• _WHAT YOU NEED TO DO_: Find every line in the records below that contains "axis", and copy it.

>>>>

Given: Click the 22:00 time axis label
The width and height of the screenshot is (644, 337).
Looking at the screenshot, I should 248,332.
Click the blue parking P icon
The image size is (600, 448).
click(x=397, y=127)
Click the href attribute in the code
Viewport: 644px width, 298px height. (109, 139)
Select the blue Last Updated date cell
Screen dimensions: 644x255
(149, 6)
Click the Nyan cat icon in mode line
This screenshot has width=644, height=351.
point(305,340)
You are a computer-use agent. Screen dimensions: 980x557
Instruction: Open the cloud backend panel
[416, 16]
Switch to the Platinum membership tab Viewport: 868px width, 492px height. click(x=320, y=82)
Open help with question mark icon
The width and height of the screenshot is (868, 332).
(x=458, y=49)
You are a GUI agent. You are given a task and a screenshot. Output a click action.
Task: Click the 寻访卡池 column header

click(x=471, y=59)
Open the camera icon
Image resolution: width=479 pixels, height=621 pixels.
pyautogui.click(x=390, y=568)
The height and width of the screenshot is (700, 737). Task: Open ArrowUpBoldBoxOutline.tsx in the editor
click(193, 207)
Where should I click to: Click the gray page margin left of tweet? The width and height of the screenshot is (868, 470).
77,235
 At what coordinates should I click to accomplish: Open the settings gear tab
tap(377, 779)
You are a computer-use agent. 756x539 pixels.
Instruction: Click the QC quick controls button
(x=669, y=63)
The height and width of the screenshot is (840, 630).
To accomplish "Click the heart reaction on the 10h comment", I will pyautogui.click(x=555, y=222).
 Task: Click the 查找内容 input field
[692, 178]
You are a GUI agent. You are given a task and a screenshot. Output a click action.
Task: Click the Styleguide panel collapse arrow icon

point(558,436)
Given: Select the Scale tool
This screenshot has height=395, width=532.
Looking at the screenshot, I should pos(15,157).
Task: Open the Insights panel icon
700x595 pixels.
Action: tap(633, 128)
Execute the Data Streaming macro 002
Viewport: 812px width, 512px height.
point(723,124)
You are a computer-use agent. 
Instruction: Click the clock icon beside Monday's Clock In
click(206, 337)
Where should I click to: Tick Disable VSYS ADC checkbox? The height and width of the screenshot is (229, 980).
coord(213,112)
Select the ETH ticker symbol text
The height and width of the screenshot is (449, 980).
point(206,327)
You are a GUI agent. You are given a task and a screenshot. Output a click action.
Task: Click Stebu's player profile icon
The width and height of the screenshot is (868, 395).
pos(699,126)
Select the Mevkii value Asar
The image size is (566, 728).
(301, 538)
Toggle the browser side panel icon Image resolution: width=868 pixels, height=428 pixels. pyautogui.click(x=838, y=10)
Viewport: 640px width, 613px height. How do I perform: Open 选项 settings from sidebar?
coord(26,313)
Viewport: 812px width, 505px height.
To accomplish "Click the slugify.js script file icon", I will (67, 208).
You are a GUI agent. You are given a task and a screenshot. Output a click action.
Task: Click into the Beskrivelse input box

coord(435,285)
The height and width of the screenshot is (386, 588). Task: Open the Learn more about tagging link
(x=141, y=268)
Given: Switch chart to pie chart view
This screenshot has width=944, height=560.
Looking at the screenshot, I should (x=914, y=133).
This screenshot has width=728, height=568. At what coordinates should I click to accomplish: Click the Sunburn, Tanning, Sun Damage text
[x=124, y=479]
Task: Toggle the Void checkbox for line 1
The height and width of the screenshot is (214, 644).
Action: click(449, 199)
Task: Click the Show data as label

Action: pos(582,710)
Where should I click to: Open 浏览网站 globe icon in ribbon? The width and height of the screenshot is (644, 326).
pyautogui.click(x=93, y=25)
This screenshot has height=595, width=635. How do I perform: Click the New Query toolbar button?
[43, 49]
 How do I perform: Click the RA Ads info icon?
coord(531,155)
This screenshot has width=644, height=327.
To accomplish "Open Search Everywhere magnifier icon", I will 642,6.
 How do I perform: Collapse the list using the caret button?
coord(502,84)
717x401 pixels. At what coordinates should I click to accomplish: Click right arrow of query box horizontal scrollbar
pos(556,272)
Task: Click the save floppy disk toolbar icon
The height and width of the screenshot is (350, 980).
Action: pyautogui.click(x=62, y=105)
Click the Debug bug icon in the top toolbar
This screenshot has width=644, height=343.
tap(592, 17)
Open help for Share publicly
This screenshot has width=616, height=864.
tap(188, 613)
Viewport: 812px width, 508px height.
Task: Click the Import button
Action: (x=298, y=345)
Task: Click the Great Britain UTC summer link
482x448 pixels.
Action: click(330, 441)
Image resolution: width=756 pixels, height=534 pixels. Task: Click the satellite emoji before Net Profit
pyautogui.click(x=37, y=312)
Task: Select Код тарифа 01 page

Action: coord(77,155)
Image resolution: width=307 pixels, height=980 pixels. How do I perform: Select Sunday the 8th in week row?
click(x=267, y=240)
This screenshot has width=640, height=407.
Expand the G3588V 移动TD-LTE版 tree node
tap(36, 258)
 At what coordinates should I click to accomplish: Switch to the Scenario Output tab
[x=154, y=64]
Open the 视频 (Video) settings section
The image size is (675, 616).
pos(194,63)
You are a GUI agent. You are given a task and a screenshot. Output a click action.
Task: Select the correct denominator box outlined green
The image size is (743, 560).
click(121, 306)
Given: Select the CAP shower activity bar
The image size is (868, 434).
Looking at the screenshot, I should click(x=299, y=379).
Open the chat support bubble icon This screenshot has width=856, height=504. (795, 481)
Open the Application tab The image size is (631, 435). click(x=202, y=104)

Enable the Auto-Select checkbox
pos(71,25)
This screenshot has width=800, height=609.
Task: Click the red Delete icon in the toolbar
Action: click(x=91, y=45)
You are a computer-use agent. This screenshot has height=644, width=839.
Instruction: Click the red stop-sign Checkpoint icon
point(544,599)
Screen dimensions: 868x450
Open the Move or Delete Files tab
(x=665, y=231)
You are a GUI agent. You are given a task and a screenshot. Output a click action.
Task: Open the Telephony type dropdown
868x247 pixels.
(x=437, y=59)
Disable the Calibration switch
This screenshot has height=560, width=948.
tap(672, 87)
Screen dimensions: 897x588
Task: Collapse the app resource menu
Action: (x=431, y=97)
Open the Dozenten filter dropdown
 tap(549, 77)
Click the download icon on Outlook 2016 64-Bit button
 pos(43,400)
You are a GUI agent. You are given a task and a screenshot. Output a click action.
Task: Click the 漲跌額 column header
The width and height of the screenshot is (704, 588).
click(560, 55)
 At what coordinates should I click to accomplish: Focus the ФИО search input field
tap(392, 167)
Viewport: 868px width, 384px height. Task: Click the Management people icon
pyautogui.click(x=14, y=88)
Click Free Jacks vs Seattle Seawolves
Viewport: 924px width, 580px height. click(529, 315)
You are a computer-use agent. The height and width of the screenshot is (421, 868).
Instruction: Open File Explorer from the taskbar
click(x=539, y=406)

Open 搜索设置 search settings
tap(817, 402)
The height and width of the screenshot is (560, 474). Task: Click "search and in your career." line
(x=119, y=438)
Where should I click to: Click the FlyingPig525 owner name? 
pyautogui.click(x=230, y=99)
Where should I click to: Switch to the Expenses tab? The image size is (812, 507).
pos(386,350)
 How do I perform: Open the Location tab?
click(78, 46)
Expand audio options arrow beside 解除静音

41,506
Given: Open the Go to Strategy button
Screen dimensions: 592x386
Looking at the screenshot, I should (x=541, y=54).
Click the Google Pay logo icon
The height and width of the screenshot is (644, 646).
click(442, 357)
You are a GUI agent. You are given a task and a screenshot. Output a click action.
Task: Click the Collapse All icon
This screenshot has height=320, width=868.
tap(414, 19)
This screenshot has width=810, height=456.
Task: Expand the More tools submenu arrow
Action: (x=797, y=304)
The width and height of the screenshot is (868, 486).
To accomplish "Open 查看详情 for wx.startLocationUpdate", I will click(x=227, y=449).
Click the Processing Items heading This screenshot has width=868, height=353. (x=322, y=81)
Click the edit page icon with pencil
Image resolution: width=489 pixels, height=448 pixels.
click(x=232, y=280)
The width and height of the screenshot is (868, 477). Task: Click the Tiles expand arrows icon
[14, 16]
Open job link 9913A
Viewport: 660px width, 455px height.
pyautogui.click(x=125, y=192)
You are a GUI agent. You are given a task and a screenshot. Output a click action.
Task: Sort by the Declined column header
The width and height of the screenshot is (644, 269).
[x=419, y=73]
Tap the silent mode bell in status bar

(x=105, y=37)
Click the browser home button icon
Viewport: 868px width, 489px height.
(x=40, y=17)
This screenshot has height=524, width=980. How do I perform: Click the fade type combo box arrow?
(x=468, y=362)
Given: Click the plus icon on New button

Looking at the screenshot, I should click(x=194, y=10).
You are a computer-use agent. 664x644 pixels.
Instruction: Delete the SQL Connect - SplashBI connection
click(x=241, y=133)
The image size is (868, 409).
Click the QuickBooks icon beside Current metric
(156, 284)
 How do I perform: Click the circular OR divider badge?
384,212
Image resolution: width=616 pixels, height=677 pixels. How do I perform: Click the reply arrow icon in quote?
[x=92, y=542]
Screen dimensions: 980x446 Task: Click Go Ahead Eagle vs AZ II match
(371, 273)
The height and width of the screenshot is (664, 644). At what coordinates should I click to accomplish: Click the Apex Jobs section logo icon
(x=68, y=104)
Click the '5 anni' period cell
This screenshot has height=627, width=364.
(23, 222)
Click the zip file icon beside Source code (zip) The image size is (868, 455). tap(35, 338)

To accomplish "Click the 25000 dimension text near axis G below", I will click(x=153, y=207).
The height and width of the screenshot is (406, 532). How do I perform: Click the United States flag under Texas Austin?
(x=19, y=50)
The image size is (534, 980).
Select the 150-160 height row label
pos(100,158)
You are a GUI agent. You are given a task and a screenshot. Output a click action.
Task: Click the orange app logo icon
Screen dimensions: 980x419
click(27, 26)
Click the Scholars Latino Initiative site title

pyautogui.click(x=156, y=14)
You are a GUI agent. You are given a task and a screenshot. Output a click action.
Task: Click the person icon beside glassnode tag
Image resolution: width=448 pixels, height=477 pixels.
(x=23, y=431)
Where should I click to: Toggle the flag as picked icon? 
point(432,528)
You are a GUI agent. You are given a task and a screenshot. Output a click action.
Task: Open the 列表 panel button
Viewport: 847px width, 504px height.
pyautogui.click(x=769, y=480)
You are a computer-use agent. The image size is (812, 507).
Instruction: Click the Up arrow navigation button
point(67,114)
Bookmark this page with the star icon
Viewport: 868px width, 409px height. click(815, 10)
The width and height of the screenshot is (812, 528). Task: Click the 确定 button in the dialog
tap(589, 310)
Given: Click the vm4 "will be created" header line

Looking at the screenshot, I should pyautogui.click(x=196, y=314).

<<<<

• _YOUR SOLUTION_:
Given: Click the 22:00 time axis label
To accomplish "Click the 25000 dimension text near axis G below", I will click(x=153, y=207).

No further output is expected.